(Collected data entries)
☆ ☆ ☆
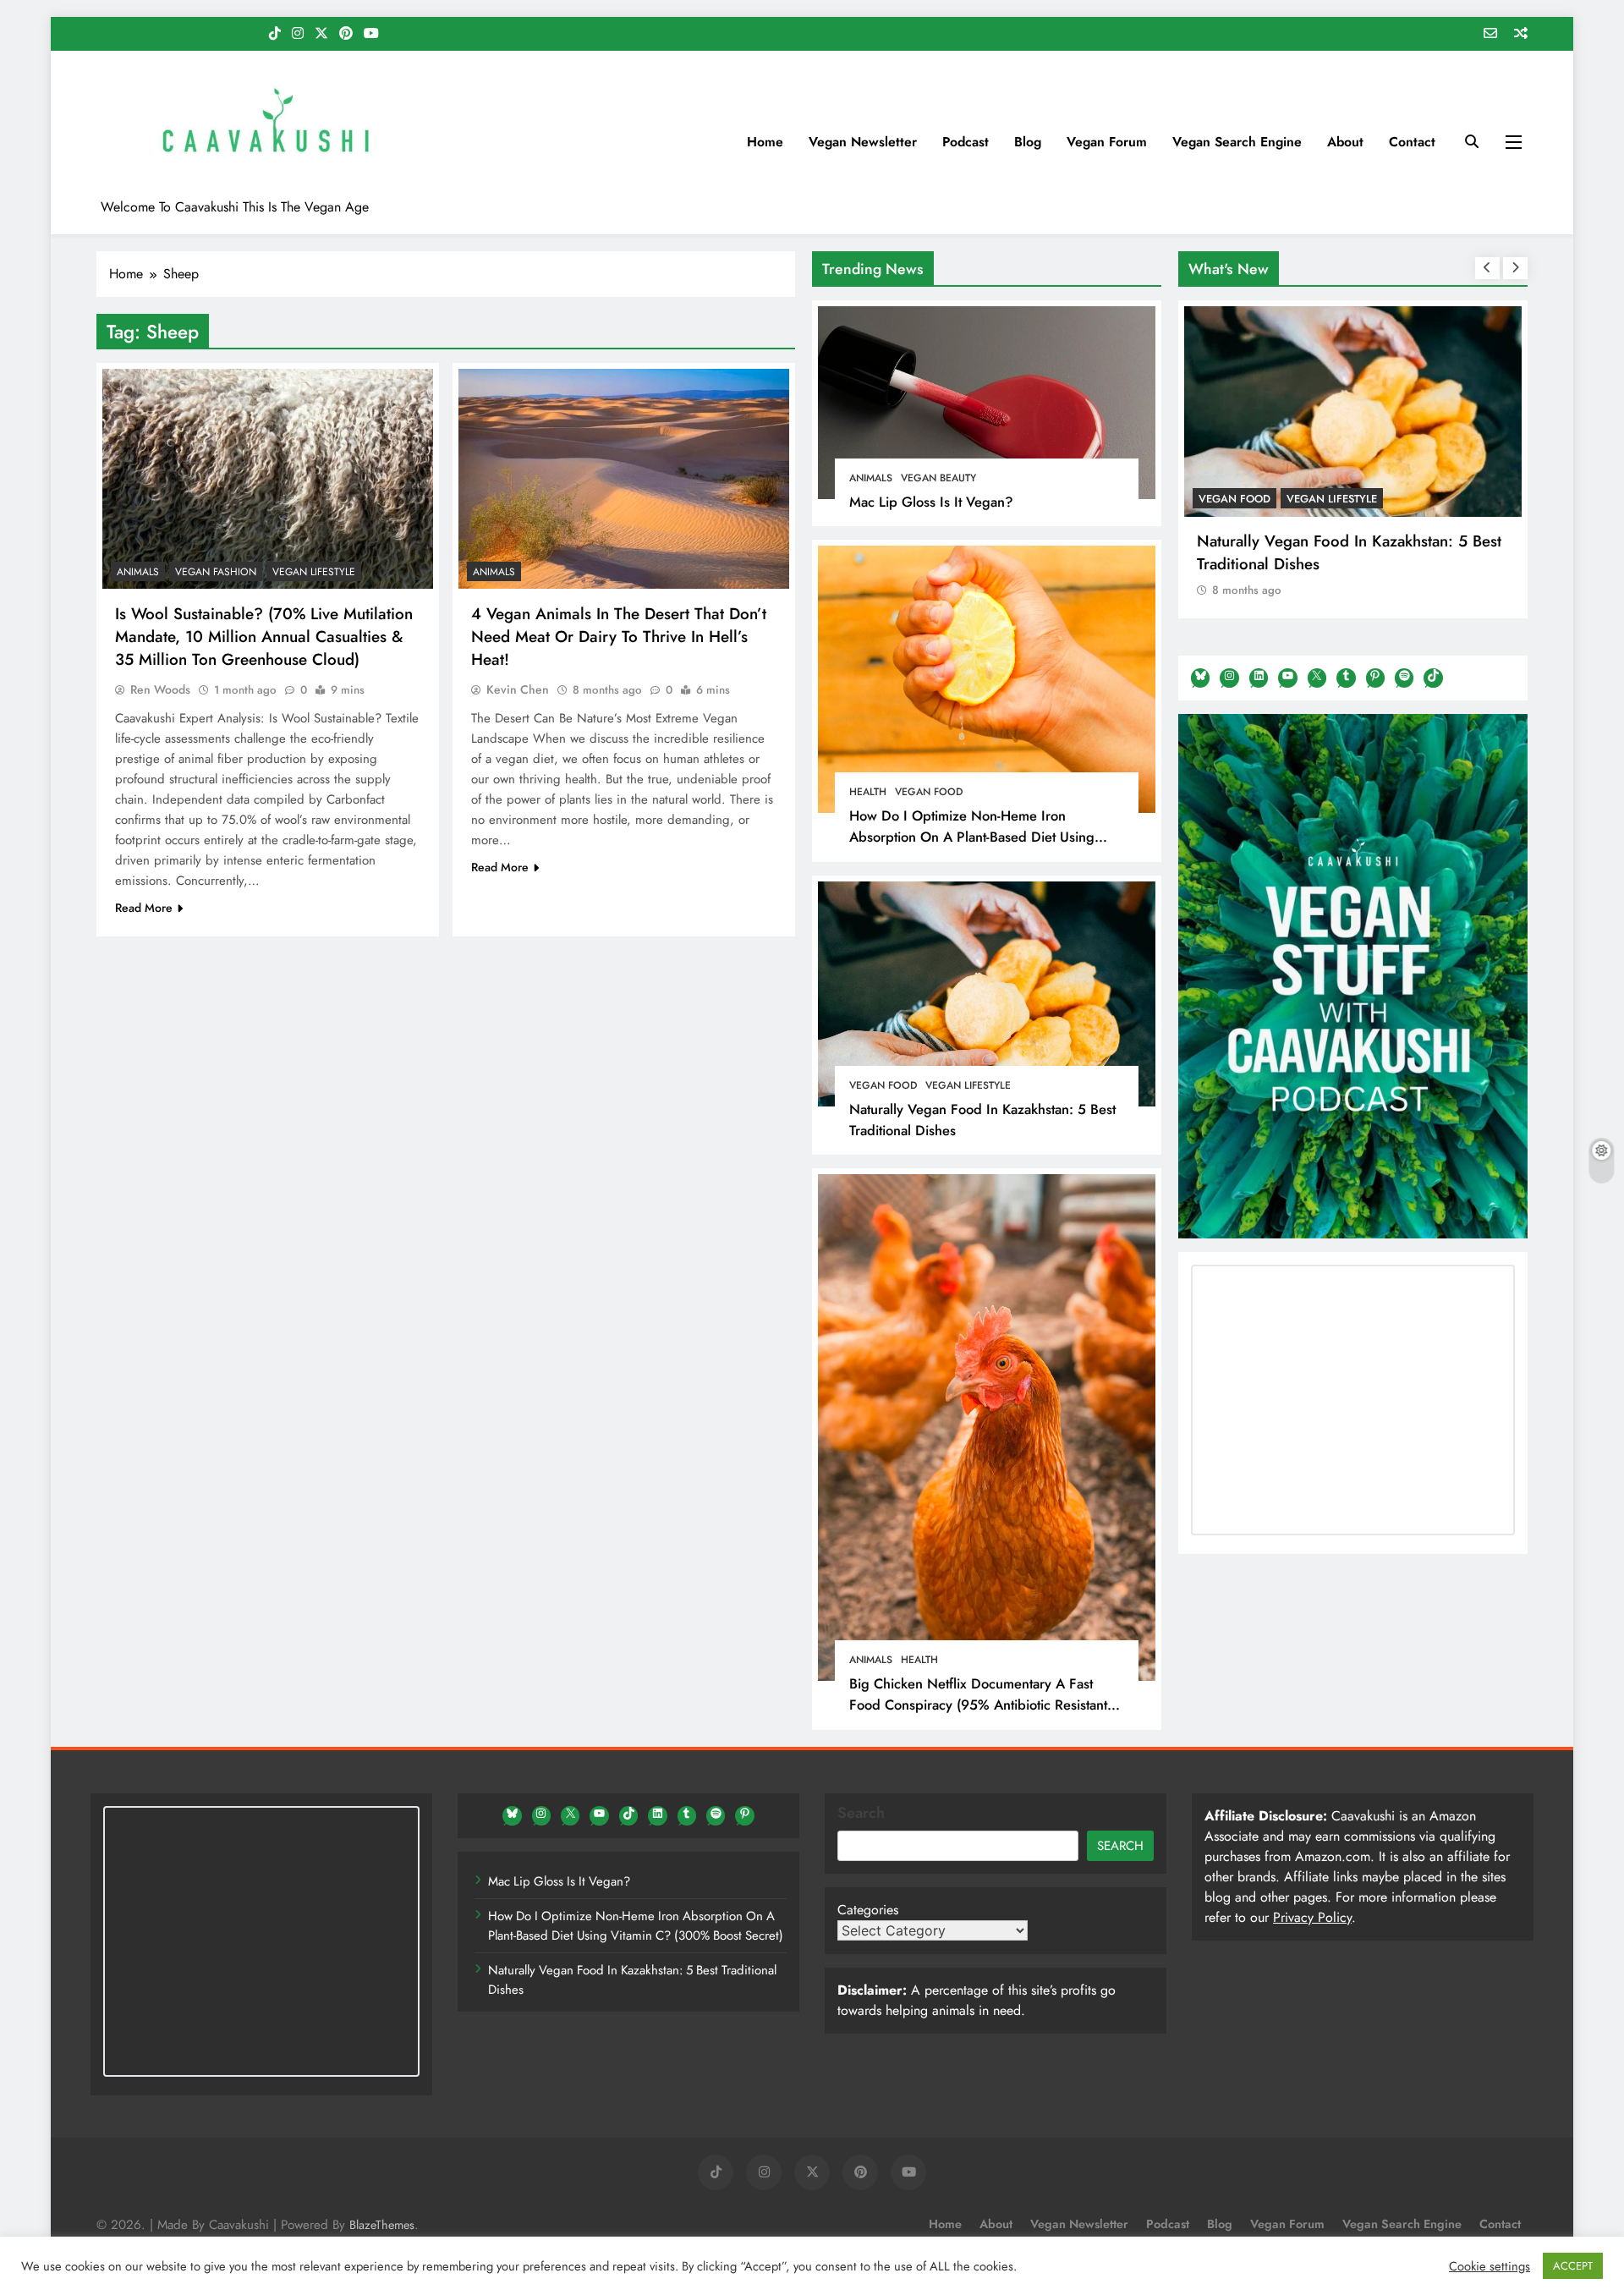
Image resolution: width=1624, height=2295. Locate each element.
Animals (870, 478)
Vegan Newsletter (863, 141)
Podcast (965, 141)
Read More (144, 906)
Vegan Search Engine (1237, 141)
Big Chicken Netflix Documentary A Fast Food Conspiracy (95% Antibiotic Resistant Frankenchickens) (978, 1704)
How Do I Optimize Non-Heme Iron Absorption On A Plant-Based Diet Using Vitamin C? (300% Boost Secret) (972, 836)
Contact (1412, 141)
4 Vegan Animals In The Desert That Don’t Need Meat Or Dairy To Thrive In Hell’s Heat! (618, 635)
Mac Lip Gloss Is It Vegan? (931, 501)
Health (867, 791)
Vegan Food (929, 791)
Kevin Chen (517, 688)
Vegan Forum (1107, 141)
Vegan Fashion (215, 571)
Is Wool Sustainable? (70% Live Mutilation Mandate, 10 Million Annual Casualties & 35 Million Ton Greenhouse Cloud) (264, 635)
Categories (867, 1909)
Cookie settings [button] (1489, 2266)
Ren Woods (160, 688)
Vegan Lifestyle (968, 1085)
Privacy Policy (1312, 1917)
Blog (1027, 141)
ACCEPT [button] (1573, 2266)
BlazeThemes (381, 2224)
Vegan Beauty (938, 478)
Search (861, 1813)
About (1345, 141)
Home (765, 141)
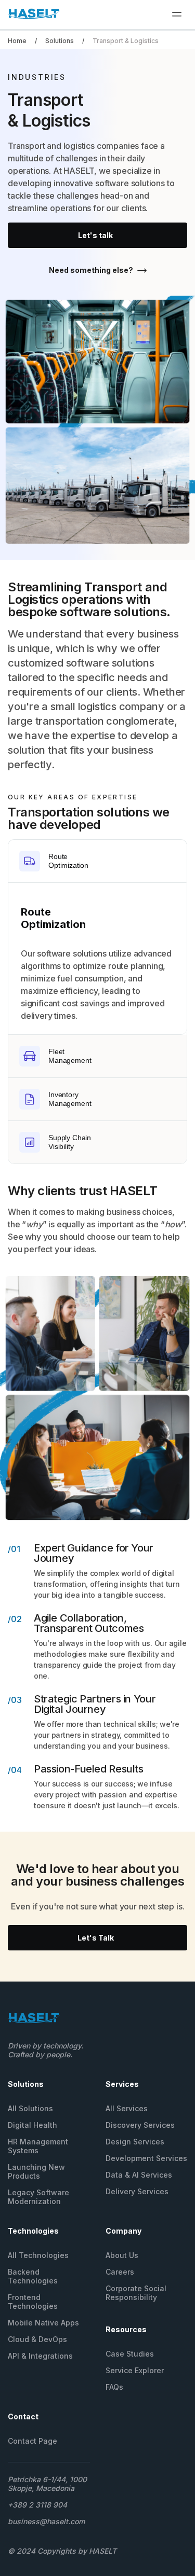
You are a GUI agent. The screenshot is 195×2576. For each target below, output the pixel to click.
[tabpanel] (97, 959)
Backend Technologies (33, 2276)
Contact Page (32, 2440)
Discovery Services (140, 2125)
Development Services (146, 2158)
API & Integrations (40, 2355)
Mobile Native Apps (43, 2322)
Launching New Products (36, 2171)
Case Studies (130, 2353)
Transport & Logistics (126, 41)
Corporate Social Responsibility (136, 2293)
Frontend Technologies (33, 2301)
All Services (127, 2108)
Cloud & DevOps (37, 2339)
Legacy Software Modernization (38, 2197)
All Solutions (30, 2108)
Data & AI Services (139, 2174)
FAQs (114, 2387)
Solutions (59, 41)
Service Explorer (135, 2370)
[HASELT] (34, 16)
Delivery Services (137, 2191)
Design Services (135, 2141)
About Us (122, 2255)
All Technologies (38, 2255)
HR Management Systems (38, 2146)
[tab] (97, 861)
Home (17, 41)
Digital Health (32, 2125)
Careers (120, 2271)
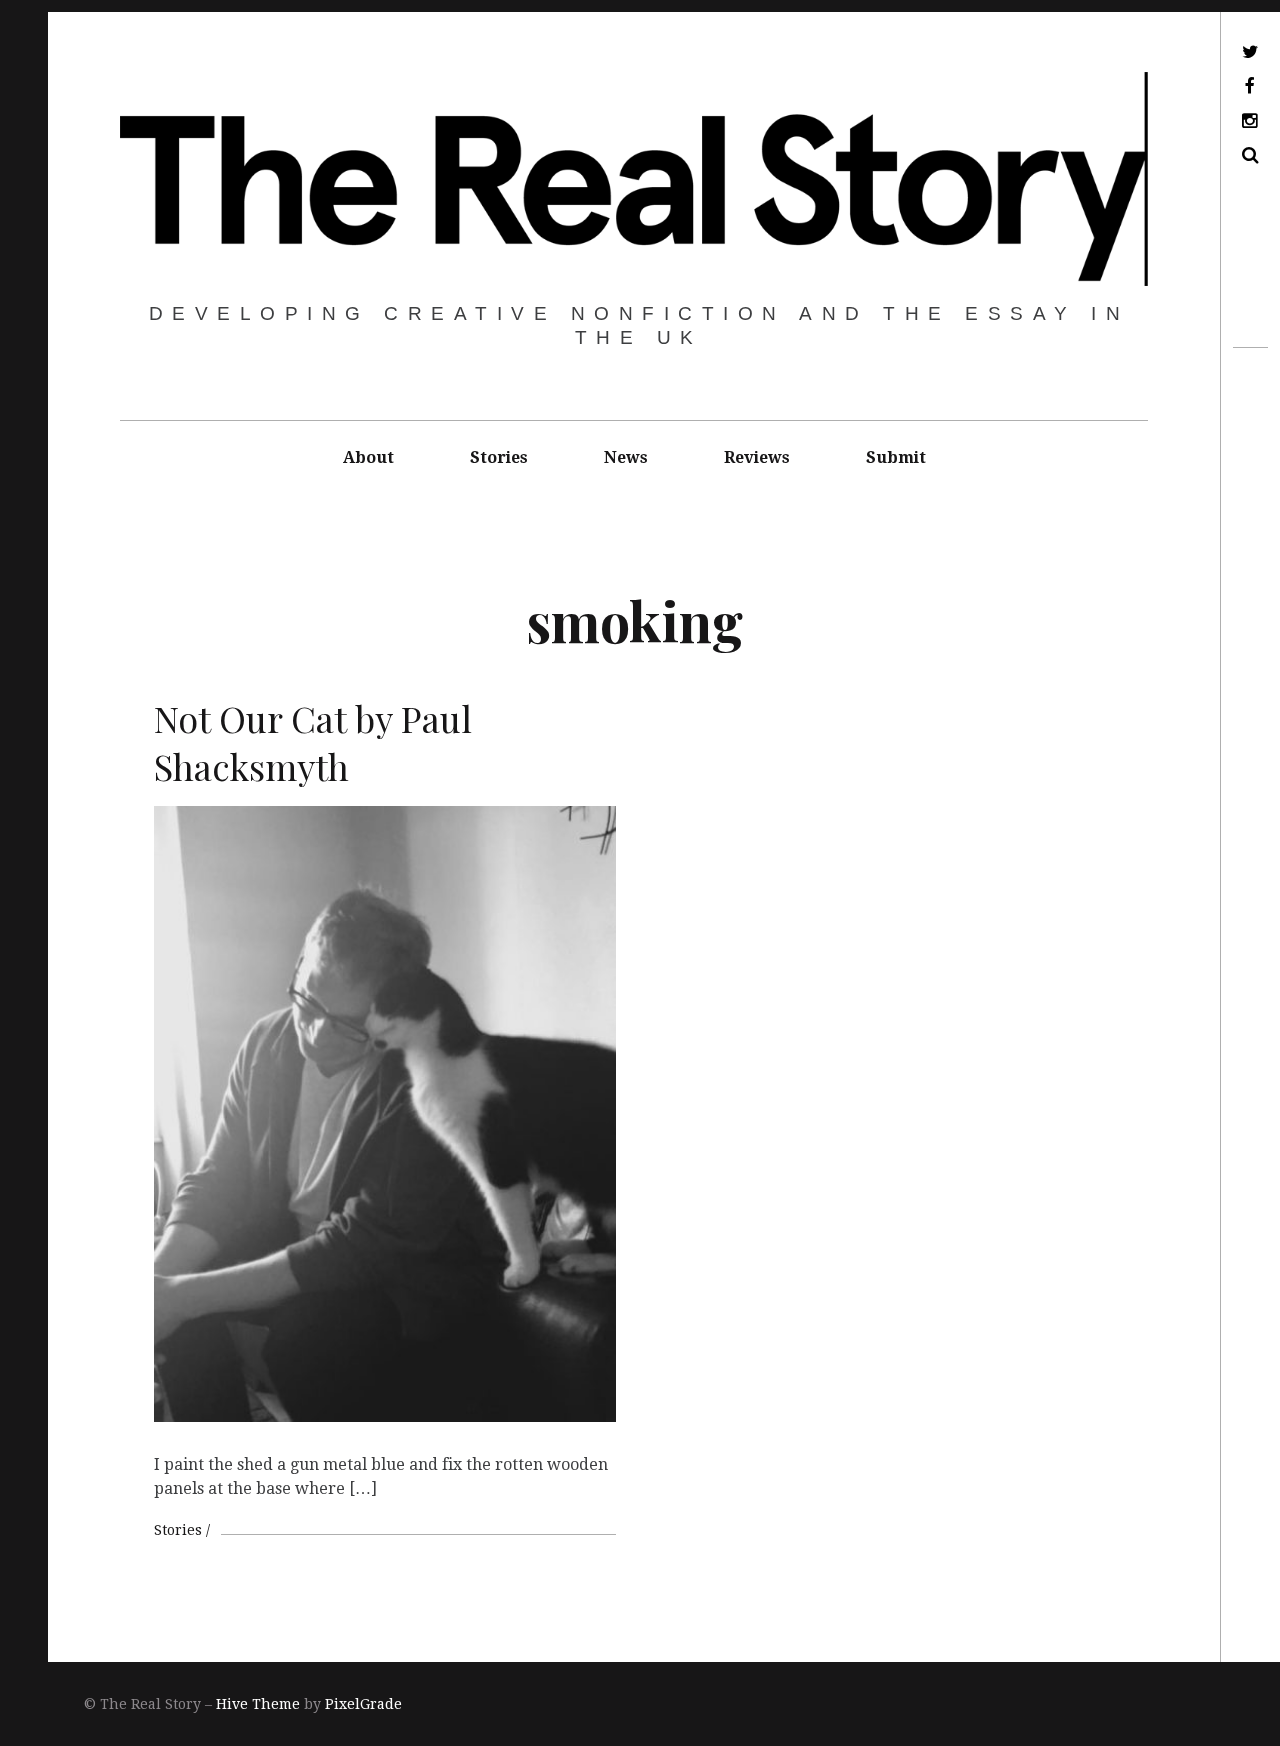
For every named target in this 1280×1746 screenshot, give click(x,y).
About (368, 457)
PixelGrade (363, 1704)
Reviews (757, 457)
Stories (499, 457)
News (626, 457)
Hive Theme (258, 1704)
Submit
☆ ☆ ☆
| Problem description |
Copy the records exactly. Skip the pictures.

| Answer box |
Image resolution: width=1624, height=2295. Locate each element.
Animals (870, 478)
Vegan Newsletter (863, 141)
Podcast (965, 141)
Read More (144, 906)
Vegan Search Engine (1237, 141)
Big Chicken Netflix Documentary A Fast Food Conspiracy (95% Antibiotic Resistant Frankenchickens) (978, 1704)
How Do I Optimize Non-Heme Iron Absorption On A Plant-Based Diet Using Vitamin C? (300% Boost Secret) (972, 836)
Contact (1412, 141)
4 Vegan Animals In The Desert That Don’t Need Meat Or Dairy To Thrive In Hell’s Heat! (618, 635)
Mac Lip Gloss Is It Vegan? (931, 501)
Health (867, 791)
Vegan Food (929, 791)
Kevin Chen (517, 688)
Vegan Forum (1107, 141)
Vegan Fashion (215, 571)
Is Wool Sustainable? (70% Live Mutilation Mandate, 10 Million Annual Casualties & 35 Million Ton Greenhouse Cloud) (264, 635)
Categories (867, 1909)
Cookie settings [button] (1489, 2266)
Ren Woods (160, 688)
Vegan Lifestyle (968, 1085)
Privacy Policy (1312, 1917)
Blog (1027, 141)
ACCEPT [button] (1573, 2266)
BlazeThemes (381, 2224)
Vegan Beauty (938, 478)
Search (861, 1813)
About (1345, 141)
Home (765, 141)
You are a GUI agent. The screenshot is 195×2576. For each target below, output the pixel to click.
[tabpanel] (97, 959)
Backend Technologies (33, 2276)
Contact Page (32, 2440)
Discovery Services (140, 2125)
Development Services (146, 2158)
API & Integrations (40, 2355)
Mobile Native Apps (43, 2322)
Launching New Products (36, 2171)
Case Studies (130, 2353)
Transport & Logistics (126, 41)
Corporate Social Responsibility (136, 2293)
Frontend Technologies (33, 2301)
All Services (127, 2108)
Cloud & DevOps (37, 2339)
Legacy Software Modernization (38, 2197)
All Solutions (30, 2108)
Data & AI Services (139, 2174)
FAQs (114, 2387)
Solutions (59, 41)
Service Explorer (135, 2370)
[HASELT] (34, 16)
Delivery Services (137, 2191)
Design Services (135, 2141)
About Us (122, 2255)
All Technologies (38, 2255)
HR Management Systems (38, 2146)
[tab] (97, 861)
Home (17, 41)
Digital Health (32, 2125)
Careers (120, 2271)
For every named target in this 1280×1746 screenshot, give click(x,y).
About (368, 457)
PixelGrade (363, 1704)
Reviews (757, 457)
Stories (499, 457)
News (626, 457)
Hive Theme (258, 1704)
Submit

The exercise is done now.